Wherever you look, then, and whatever you see, all
the beautiful tints, colours, lights, and shades around
you are the work of the tiny sun-waves.
Again, light does a great deal of work when it falls
upon plants. Those rays of light which are caught
by the leaf are by no means idle; we shall see in
Lecture VII that the leaf uses them to digest its
food and make the sap on which the plant feeds.
We all know that a plant becomes pale and sickly if
it has not sunlight, and the reason is, that without
these light-waves it cannot get food out of the air,
nor make the sap and juices which it needs.
When you look at plants and trees growing in the beautiful
meadows; at the fields of corn, and at the lovely
landscape, you are looking on the work of the tiny
waves of light, which never rest all through the day
in helping to give life to every green thing that
grows.
So far we have spoken only of light; but hold your
hand in the sun and feel the heat of the sunbeams,
and then consider if the waves of heat do not do work
also. There are many waves in a sunbeam which
move too slowly to make us see light when they hit
our eye, but we can feel them as heat, though we cannot
see them as light. The simplest way of feeling
heat-waves is to hold a warm iron near your face.
You know that no light comes from it, yet you can
feel the heat-waves beating violently against your
face and scorching it. Now there are many of
these dark heat-rays in a sunbeam, and it is they
which do most of the work in the world.
In the first place, as they come quivering to the
earth, it is they which shake the water-drops apart,
so that these are carried up in the air, as we shall
see in the next lecture. And then remember,
it is these drops, falling again as rain, which make
the rivers and all the moving water on the earth.

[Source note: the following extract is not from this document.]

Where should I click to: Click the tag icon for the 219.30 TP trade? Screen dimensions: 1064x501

So also it is the heat-waves which make the air hot
and light, and so cause it to rise and make winds
and air-currents, and these again give rise to ocean-currents.

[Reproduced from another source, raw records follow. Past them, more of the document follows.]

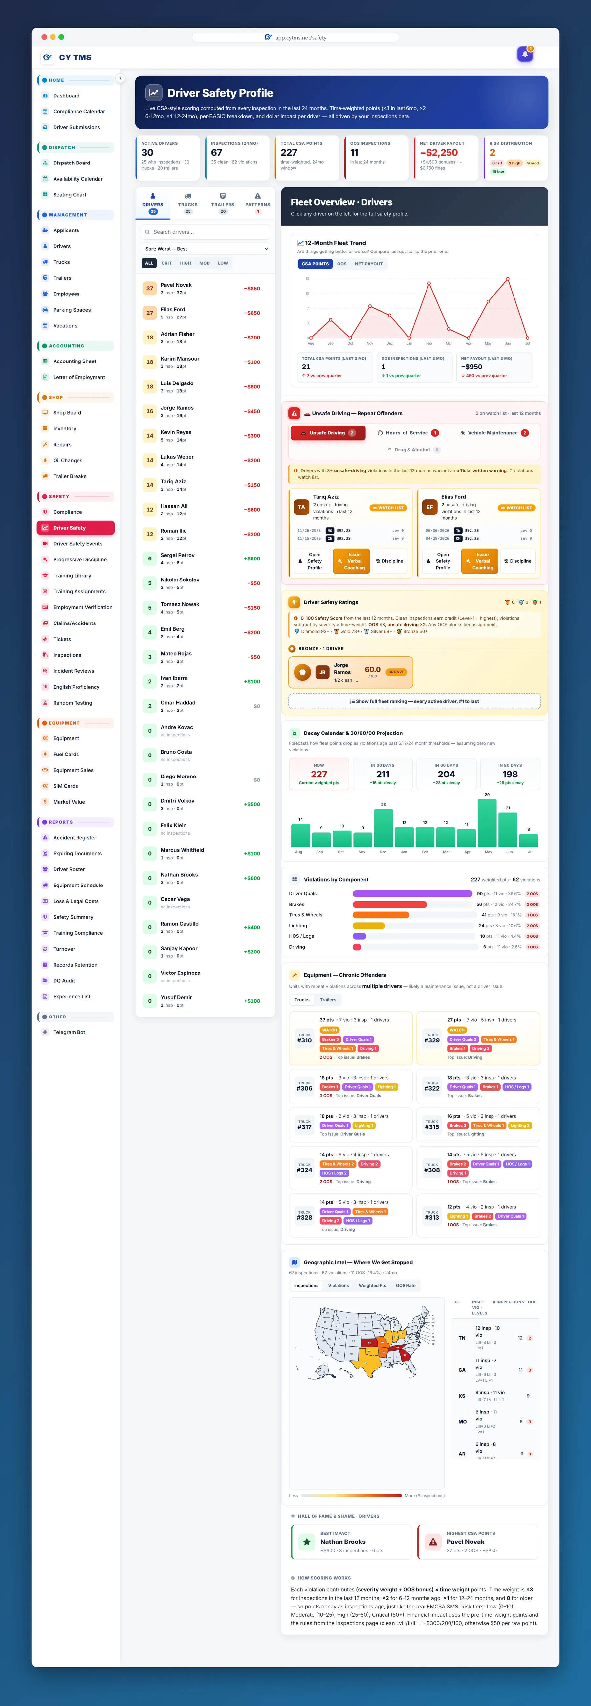
Task: Filter driver list by CRIT risk
Action: tap(166, 263)
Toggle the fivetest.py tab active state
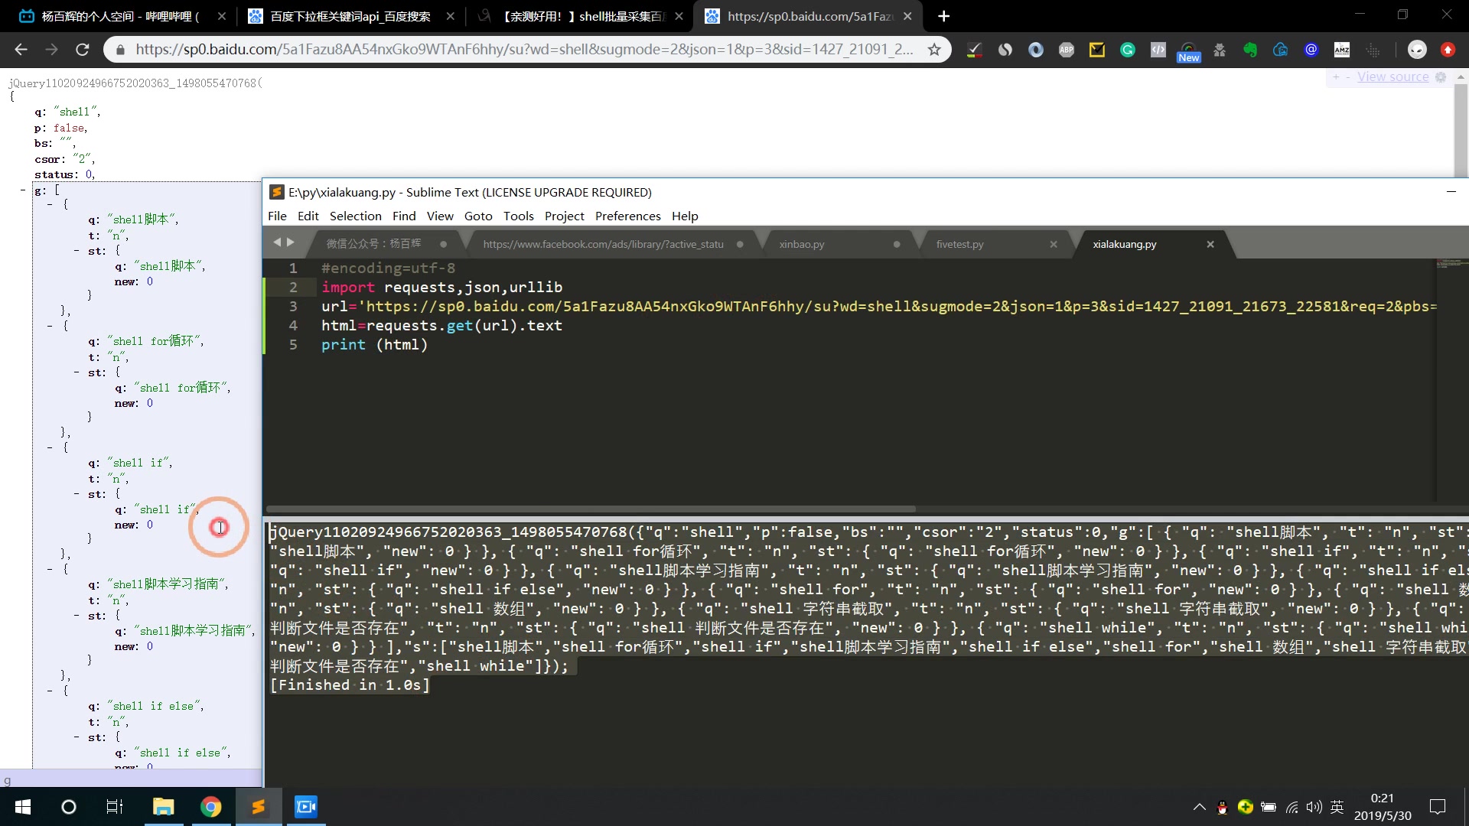The height and width of the screenshot is (826, 1469). (x=959, y=243)

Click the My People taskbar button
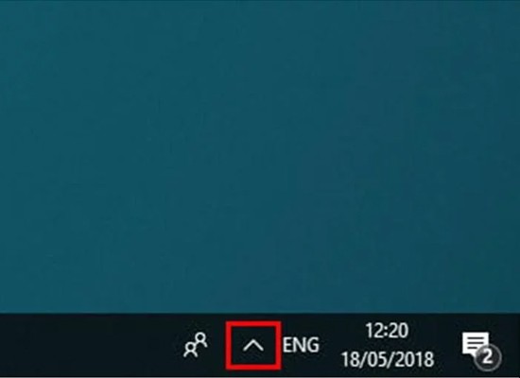coord(196,345)
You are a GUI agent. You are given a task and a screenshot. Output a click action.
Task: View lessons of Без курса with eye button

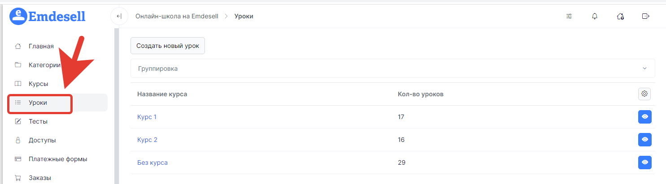pyautogui.click(x=645, y=163)
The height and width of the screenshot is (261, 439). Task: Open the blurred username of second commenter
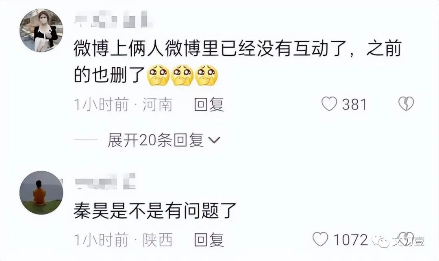(x=105, y=181)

It is these dark rays, again, which strike upon the
land and give it the warmth which enables plants to
grow. It is they also which keep up the warmth
in our own bodies, both by coming to us directly from
the sun, and also in a very roundabout way through
plants. You will remember that plants use up
rays of light and heat in growing; then either we
eat the plants, or animals eat the plants and we eat
the animals; and when we digest the food, that heat
comes back in our bodies, which the plants first took
from the sunbeam. Breathe upon your hand, and
feel how hot your breath is; well, that heat which
you feel, was once in a sunbeam, and has travelled
from it through the food you have eaten, and has now
been at work keeping up the heat of your body.